I went with the nimbus 29" and love it so far, the extra speed is nice on long rides! Although it can be a bit much when the trail gets narrow and twisty, because I am learning speed control yet and the extra momentum seems to send me off track…
And the 29" tire can climb over obsticals a bit easier.
the sad part is, it’s almost double your inital spending limit at a staggering $429 bone stock
:thinking: Maybe I should just spend the $ and have bryce get me a set of brakes to fix my momentum issue?

Get the brakes… it’s a new skill to learn but when you do… it smooths out the Muni downhills :smiley:

Getting crappy equipment then upgrading will end up costing you more and you will be spending all that time riding crappy equipment… get yourself a decent uni.

on the subject of brakes. generally I ride without but there are times when they are more than nice, almost necessary. (CMW comes to mind) I would get comfortable riding everything without the brake then add it once you have the basic technique down.

I would half-heartedly agree with this statement.

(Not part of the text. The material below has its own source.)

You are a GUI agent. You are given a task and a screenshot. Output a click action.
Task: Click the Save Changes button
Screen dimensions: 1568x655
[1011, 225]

I thought the same way until I knee-jerked and bought a set of maggies for each of my unis (except for my trials) from Bryce… After I installed them and got used to engaging them while keeping my balance, I can say that they helped me progress.

I am now able to more smoothly ride downhill on a greater variety of terrain and my distances have greatly improved on my 36-er because I am not frying my legs on downhills. That being said… I live on Mt. Tabor, a descent size hill so the closest trails are not flat and most of my road rides start or end with some climbing. I can truly say that having the brakes helps me to progress… I can’t necessarily say that not having them would be better or worse, I just know that the learning curve smoothed out quite a bit after I learned how to use my brakes.

I am not saying that people should not use brakes. I think that they can help in almost every situation where gravity is greater than rolling resistance.

It is just that it can be a whole new skill to learn and maybe you shouldn’t be trying to modulate a brake the first time that you try riding down a rough slope.

The reason that I don’t usually use a brake is because it is fairly flat here (it is Saskatchewan after all) and I haven’t gotten around to fixing my Maguras which have both sprung leaks.